Use the ktpass command to create the key for the first Teradata Vantage node in a system, or for a Unity server. The keytab file is created in the directory from which the command is issued unless you use -out keytab_filename to specify another location.
ktpass -princ spn -mapuser [ node_name | unity_server_name ] -pass password -ptype KRB5_NT_PRINCIPAL -out keytab_filename
- The SPN for a Teradata Vantage node or Unity server, as defined in Determining the SPN for Each Node and Unity Server.
- The name of a Teradata Vantage node or Unity server created in step 4 of Creating an Active Directory User for Each Node and Unity Server.
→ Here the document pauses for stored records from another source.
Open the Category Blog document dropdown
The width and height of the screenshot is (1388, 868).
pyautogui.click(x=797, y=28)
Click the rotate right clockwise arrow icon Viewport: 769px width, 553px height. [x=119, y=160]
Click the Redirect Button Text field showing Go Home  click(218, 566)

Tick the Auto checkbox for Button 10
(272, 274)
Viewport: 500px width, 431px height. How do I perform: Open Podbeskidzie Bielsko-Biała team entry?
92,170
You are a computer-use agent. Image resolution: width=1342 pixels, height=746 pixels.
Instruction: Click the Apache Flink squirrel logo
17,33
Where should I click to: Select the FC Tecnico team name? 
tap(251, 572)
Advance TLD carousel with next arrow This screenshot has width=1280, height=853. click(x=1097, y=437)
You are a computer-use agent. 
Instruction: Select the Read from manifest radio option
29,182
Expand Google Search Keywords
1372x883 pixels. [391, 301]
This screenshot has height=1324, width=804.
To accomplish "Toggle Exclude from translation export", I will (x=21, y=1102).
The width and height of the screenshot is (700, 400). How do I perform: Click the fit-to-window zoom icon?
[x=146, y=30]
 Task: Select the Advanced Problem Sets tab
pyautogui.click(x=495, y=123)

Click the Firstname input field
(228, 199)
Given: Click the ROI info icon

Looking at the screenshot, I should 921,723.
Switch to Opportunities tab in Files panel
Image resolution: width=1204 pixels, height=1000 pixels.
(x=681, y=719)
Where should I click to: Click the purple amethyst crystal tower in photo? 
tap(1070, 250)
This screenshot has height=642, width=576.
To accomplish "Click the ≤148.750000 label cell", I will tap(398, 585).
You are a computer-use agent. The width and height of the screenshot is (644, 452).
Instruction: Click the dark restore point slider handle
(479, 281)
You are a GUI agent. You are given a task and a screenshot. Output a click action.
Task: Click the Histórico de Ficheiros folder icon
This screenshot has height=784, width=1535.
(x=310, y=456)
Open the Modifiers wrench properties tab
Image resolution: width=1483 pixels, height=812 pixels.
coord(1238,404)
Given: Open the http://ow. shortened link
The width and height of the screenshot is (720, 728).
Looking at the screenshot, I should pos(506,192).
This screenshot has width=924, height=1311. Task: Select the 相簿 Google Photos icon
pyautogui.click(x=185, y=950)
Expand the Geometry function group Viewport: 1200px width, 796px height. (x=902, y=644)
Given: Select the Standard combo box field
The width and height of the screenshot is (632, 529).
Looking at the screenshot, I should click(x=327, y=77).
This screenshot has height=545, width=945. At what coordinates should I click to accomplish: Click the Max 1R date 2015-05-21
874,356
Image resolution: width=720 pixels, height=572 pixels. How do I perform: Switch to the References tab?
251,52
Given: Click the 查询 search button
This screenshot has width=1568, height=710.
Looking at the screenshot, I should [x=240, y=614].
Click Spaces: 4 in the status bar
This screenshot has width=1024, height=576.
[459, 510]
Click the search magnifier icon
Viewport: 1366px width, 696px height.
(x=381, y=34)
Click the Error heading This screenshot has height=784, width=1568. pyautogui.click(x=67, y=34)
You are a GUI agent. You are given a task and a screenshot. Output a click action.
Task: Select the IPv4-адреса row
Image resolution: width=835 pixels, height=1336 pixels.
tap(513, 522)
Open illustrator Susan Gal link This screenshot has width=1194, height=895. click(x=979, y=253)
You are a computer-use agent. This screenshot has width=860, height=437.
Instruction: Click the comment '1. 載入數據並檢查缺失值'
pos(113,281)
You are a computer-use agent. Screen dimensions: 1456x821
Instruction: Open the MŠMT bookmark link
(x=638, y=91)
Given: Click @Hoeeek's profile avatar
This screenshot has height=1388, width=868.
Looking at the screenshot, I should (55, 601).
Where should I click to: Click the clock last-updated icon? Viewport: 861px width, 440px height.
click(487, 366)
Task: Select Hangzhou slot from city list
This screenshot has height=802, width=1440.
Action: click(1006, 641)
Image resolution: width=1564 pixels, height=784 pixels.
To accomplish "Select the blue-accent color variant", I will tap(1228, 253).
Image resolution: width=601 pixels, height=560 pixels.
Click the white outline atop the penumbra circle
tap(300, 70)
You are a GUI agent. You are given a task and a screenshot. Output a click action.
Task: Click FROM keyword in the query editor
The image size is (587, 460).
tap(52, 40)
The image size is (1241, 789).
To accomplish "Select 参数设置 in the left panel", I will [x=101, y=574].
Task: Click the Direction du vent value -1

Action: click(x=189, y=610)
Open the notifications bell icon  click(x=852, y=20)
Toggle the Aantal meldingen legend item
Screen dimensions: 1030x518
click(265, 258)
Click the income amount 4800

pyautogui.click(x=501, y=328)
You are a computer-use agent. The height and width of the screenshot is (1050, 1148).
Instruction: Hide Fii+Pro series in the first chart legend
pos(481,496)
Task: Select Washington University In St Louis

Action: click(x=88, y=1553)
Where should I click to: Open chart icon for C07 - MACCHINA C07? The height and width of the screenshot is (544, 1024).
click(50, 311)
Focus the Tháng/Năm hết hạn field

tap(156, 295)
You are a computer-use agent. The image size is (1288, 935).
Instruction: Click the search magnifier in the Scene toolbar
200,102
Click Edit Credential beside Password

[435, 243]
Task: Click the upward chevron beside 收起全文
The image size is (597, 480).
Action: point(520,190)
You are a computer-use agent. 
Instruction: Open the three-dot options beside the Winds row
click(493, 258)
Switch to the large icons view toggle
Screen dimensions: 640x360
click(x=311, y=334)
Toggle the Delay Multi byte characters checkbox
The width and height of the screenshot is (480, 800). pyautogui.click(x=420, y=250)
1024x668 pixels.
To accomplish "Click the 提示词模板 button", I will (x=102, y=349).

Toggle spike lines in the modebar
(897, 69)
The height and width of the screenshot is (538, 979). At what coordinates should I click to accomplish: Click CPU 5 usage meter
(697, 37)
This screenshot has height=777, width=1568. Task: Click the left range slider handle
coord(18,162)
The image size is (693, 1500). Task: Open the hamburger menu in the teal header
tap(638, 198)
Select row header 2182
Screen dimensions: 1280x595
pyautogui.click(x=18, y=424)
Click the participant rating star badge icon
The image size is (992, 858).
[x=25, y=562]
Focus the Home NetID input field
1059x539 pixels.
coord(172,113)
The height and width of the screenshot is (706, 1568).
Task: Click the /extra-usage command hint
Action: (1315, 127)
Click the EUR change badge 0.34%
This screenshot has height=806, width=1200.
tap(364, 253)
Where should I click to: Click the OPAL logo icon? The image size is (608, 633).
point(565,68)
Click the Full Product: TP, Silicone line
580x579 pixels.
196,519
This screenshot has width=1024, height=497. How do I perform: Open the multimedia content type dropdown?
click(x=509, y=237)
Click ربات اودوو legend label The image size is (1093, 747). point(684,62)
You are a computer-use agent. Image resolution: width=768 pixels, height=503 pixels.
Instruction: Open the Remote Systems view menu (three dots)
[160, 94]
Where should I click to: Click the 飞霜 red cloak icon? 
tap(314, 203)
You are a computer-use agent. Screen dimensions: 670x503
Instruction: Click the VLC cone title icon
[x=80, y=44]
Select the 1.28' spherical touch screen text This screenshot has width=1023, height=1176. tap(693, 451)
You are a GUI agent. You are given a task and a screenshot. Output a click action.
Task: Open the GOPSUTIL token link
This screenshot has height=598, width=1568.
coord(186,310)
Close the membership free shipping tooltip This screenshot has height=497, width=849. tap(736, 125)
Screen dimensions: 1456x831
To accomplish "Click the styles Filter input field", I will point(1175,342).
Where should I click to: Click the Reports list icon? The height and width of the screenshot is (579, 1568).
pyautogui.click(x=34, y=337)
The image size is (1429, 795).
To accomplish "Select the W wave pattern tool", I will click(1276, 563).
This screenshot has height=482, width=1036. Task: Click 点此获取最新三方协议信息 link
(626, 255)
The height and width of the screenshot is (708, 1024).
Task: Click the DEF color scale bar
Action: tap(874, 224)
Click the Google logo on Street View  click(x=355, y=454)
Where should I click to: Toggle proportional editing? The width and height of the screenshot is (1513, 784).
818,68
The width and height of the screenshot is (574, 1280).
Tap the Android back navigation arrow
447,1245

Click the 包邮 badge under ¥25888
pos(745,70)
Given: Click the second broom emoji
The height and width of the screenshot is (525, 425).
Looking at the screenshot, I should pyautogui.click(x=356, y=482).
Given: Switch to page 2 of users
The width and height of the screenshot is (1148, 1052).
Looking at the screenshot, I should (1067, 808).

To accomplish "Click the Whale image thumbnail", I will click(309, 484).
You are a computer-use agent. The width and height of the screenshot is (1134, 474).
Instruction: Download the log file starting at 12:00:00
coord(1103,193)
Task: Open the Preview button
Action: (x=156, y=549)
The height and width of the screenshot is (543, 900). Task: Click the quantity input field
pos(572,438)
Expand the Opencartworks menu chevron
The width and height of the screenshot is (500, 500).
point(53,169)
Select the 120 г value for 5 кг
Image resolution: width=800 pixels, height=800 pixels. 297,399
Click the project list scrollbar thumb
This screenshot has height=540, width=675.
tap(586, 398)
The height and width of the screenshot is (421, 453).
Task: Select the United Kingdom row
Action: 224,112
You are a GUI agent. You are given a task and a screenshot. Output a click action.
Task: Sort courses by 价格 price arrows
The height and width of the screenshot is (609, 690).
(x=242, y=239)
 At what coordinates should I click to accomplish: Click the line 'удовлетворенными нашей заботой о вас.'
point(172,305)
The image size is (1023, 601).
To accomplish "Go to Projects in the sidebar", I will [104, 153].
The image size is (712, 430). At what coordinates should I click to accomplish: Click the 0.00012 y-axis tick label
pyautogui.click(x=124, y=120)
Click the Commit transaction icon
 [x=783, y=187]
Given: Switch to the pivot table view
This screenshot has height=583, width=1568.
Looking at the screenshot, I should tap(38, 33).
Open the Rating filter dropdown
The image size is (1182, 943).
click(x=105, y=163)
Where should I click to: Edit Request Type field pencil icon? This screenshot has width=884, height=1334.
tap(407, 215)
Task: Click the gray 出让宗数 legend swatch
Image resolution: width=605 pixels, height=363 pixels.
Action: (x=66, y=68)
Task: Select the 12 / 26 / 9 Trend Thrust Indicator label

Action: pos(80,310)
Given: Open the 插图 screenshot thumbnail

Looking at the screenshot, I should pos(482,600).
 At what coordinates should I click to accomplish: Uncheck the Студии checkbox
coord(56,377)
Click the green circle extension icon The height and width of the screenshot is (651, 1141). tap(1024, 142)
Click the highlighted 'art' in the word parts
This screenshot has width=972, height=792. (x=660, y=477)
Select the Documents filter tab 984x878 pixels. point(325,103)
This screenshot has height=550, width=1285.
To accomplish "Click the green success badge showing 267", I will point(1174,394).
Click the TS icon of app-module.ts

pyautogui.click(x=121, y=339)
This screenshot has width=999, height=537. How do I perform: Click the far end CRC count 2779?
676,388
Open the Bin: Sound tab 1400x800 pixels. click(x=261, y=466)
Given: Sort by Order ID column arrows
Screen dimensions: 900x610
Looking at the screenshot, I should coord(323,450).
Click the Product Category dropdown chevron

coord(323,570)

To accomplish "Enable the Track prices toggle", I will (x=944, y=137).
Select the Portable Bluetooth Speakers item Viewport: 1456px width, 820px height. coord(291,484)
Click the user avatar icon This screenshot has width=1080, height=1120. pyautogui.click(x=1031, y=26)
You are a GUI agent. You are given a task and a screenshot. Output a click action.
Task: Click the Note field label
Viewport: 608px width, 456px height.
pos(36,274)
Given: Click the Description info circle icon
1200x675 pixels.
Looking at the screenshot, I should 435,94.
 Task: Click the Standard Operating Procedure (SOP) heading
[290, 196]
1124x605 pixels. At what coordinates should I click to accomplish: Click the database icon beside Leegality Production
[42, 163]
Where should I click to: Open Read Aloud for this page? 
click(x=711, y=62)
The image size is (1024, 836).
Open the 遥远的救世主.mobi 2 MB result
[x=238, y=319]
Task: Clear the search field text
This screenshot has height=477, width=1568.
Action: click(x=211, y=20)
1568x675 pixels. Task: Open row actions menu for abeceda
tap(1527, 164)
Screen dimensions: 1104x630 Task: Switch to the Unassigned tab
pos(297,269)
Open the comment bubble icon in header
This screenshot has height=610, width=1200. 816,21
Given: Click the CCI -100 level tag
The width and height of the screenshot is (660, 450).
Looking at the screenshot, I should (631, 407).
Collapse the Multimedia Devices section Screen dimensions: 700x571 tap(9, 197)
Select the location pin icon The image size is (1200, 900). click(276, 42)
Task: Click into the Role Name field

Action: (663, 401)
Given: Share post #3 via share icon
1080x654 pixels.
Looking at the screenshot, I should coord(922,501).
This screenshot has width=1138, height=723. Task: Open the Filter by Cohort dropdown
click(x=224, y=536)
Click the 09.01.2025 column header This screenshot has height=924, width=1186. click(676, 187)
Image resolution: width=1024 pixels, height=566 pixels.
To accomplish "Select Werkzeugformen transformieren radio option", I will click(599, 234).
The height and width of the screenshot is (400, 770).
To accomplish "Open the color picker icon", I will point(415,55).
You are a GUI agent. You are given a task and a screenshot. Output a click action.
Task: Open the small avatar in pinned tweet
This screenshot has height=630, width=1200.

- The Password for the user represented by the node or Unity server name. Use the password assigned to the name in step 6 of Creating an Active Directory User for Each Node and Unity Server.
- The principal name type.
- The example value, KRB5_NT_PRINCIPAL, is the same for all systems.
- Specify the -ptype exactly as shown for all Kerberos setups.
- The name of the keytab file to which the keys are written, for example, domain_name.sys_name.keytab, where:
- domain_name is included to differentiate among the separate keytab files required for multiple domains, if present.
- sys_name names of a Teradata Vantage system or Unity server in the domain.If the Active Directory KDC serves more than one Vantage system or Unity server, you must create a keytab file for each one using a unique sys_name.